Considerations for Multi GPU Deep Learning Model Training
As the amount of available data grows, deep learning products and applications profit from the use of bigger and bigger models. To effectively train these models in a timely manner it is necessary to parallelize training over multiple GPUs and multiple machines. In this talk, we explore what is needed to efficiently achieve this kind of scaling, both from a hardware and library perspective, but also from the perspective of the end user. Methods of multi GPU parallelization are described and discussed, and best practices are presented. Furthermore, the choice of deep learning framework, and its impact on multi GPU training is discussed, along with the resulting tradeoff between flexibility and engineering effort. Finally, examples and benchmarking results are described and discussed, showing the possibility of near-linear scaling of training time both to multiple GPUs and multiple machines.

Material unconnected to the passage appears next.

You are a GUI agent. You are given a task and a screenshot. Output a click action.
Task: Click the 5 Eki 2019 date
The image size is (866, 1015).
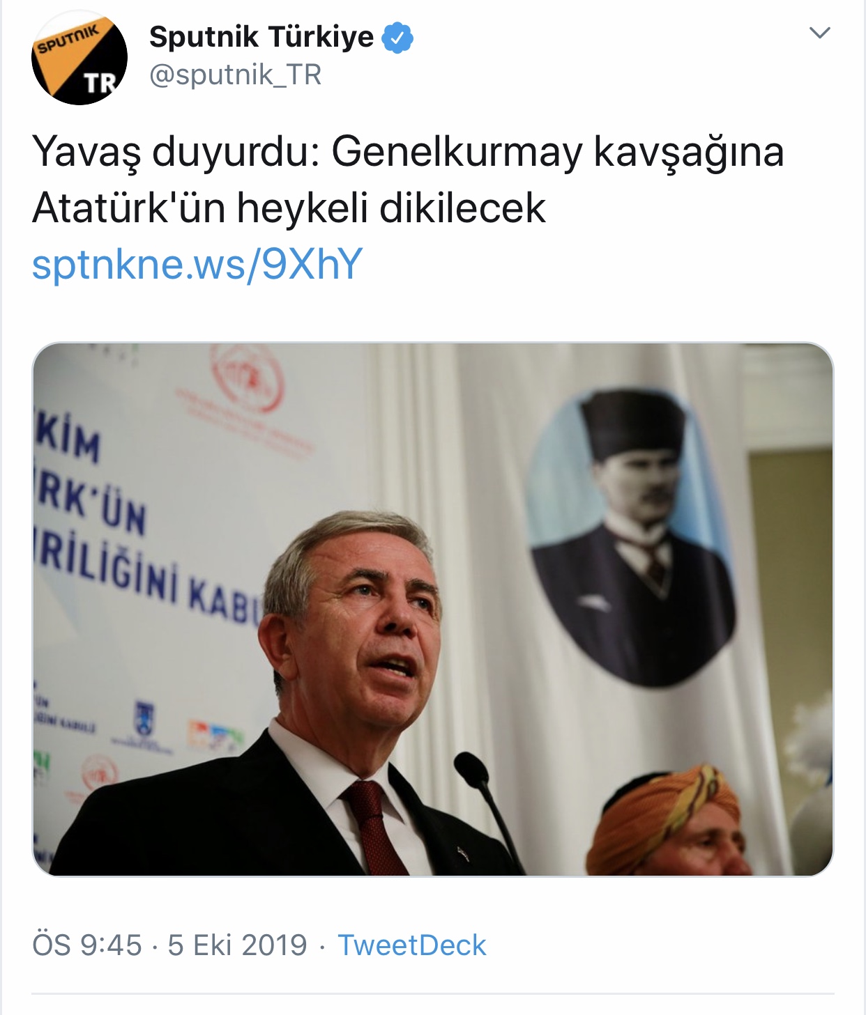(x=237, y=945)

Jonas Lööf is a Deep Learning Solution Architect at NVIDIA, where he helps guide customer decision making on both hardware and software in their deep learning projects. Before joining NVIDIA, Jonas has worked in research and development, applying deep learning in the fields of speech recognition and natural language processing, both in a startup environment and the corporate world. Jonas holds a doctoral degree in computer science from RWTH Aachen University, where he worked on acoustic model adaptation for speech recognition.